Demandeur d'emploi, un véritable odyssée

le chômage ne cesse de croître et ce sont autant de personnes devant se battre face à l'incertitude du lendemain.

Le parcours d’un demandeur d’emploi pourrait être comparé à certaines histoires de la mythologie que ce soit l’Odyssée d’Ulysse, les douze travaux d’Herakles (Hercule pour les romains) ou encore la quête du Saint Graal. Si le premier des mythes cités est un parcours initiatique, le deuxième peut être un copier-coller des étapes et obstacles que doit franchir un chômeur pour avoir le droit d’accéder à un emploi.

Des mythes à une triste réalité

Les mythes sont donc souvent décrits comme étant des parcours initiatiques où l’homme (puisqu’en général ce sont des héros qui sont au centre de ces récits) doit franchir de nombreux obstacles avant d’atteindre son total accomplissement.Si rares sont les personnes qui atteignent un plein épanouissement par le travail, celui-ci peut y contribuer. Certes, le chômeur n’a pas à tuer un lion, à nettoyer les écuries d'Augias , vaincre le géant Géryon aux trois corps ou encore le chant des Sirènes (incarné ici par des offres d’emploi ?) mais dans sa quête, la personne désoeuvrée doit aussi faire face à quelques démons. Outre trouver des offres d’emploi qui puissent lui correspondre et y candidater, un des nombreux obstacles à franchir, et non des moindres - obstacle qu’il ne peut maîtriser car ne dépendant plus de sa seule volonté - est d’obtenir une réponse de ces employeurs même si cette réponse est négative. Ces réponses sont rares voire inexistantes et nul oracle à travers un vol d’hirondelles ou dans les entrailles d’un quelconque animal sacrifié, ne trouverait à donner d’explication tangible au chômeur qui irait le solliciter pour comprendre ce mystère.

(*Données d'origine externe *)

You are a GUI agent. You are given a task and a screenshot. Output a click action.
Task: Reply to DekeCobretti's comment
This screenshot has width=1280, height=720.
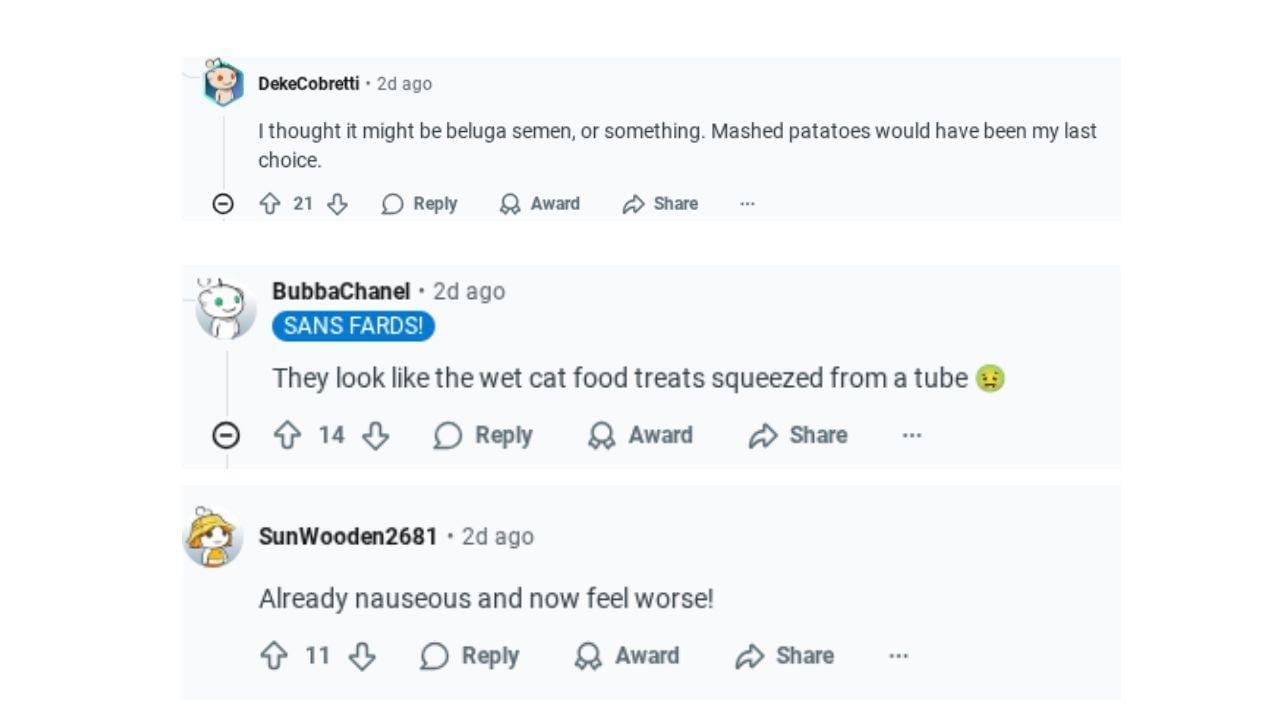coord(420,204)
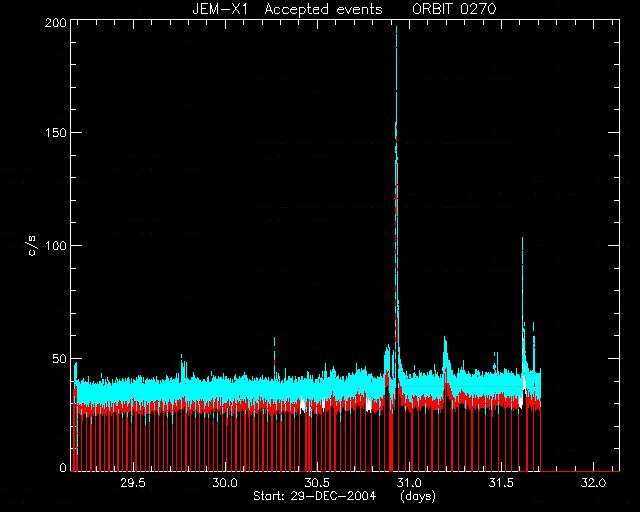Click the 29.5 x-axis tick label
640x512 pixels.
pyautogui.click(x=133, y=483)
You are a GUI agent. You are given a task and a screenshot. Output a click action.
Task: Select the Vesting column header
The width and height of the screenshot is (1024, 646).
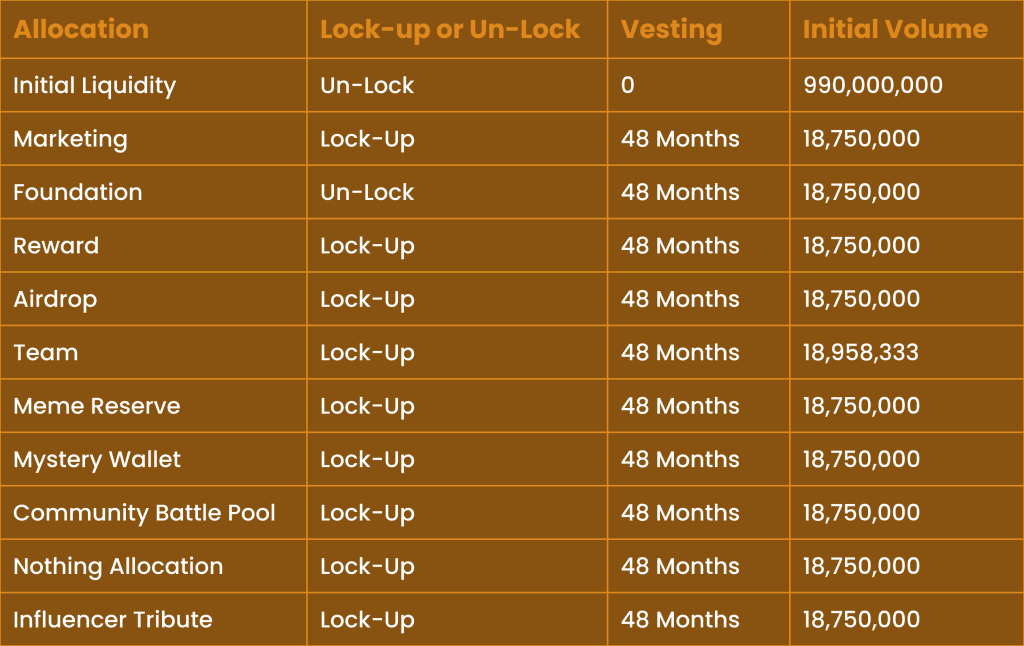point(671,29)
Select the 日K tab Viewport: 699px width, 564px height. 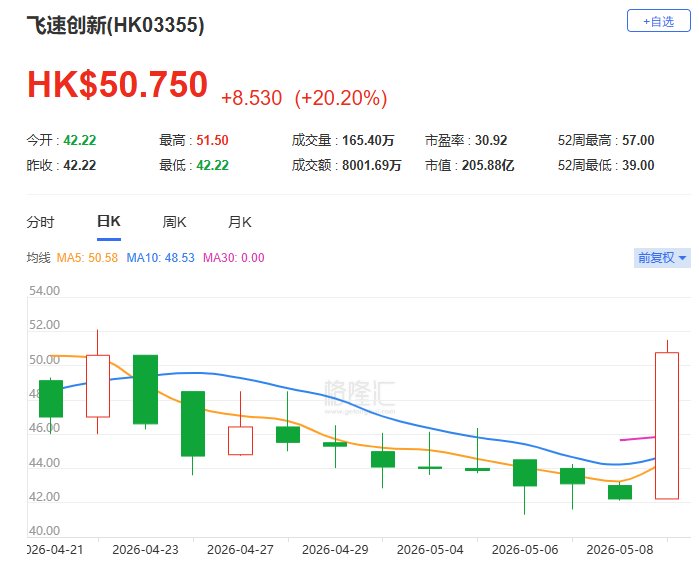[x=109, y=222]
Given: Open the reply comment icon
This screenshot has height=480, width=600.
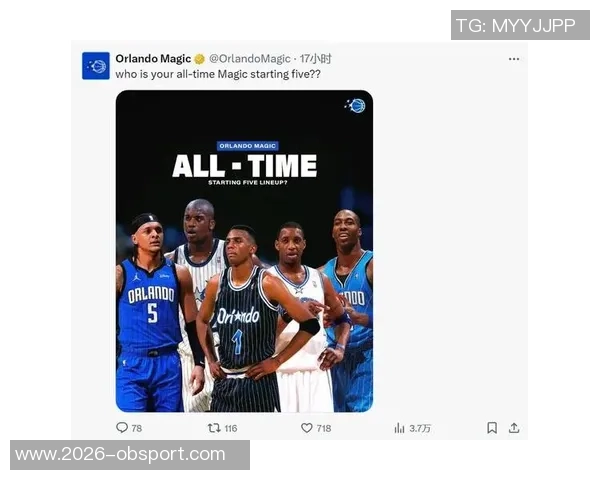Looking at the screenshot, I should [x=122, y=427].
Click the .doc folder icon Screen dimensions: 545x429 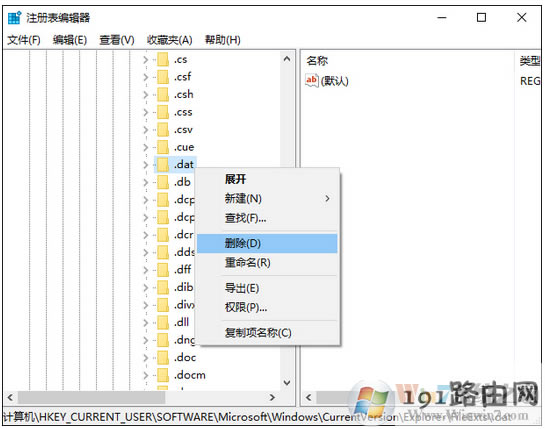163,357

Face à ce désert, le demandeur d’emploi peut perdre toute confiance en lui et se laisser happer par l’usure, le temps. Ce temps se transforme peu à peu en un Temps historique , en un temps vécu, en un temps de l’histoire du chômeur, un temps qui peut rejoindre le temps mythique , celui de trouver un travail. Mais ce temps mythique peut vite se confondre en temps historique pour peu que le demandeur d’emploi ne parvienne à trouver le Saint Graal, à savoir un emploi.

De la caverne à Philoctète

Le chômeur pourrait ressembler aux hommes enchaînés dans une Caverne décrits par Platon dans son oeuvre République, livre VII . Dans un premier temps, plein d’optimisme, il ne connaît rien des difficultés du monde du travail et est persuadé que sa condition d’inactif est temporaire. Mais peu à peu, la lumière disparaît, peu à peu il se retrouve enchaîné chez lui, à ne rien faire, à attendre avec pour seule réalité, sa condition. Si Platon décrit le long apprentissage de l’homme des cavernes vers la connaissance, le parcours du chômeur pourrait prendre le chemin inverse s’il ne trouve plus l’énergie suffisante pour lutter contre les obstacles : perte d’envie, perte de repères, perte de la réalité, perte de ses ressources intellectuelles, conséquences d’une inactivité prolongée.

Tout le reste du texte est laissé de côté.